Exercise inputs START

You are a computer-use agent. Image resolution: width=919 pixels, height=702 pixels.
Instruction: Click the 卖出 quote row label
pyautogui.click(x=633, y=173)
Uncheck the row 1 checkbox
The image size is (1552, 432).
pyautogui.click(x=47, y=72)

Exercise inputs END

— Task prompt —
Restate all of the entries above precisely.

— Your solution —
You are a computer-use agent. Image resolution: width=919 pixels, height=702 pixels.
Instruction: Click the 卖出 quote row label
pyautogui.click(x=633, y=173)
Uncheck the row 1 checkbox
The image size is (1552, 432).
pyautogui.click(x=47, y=72)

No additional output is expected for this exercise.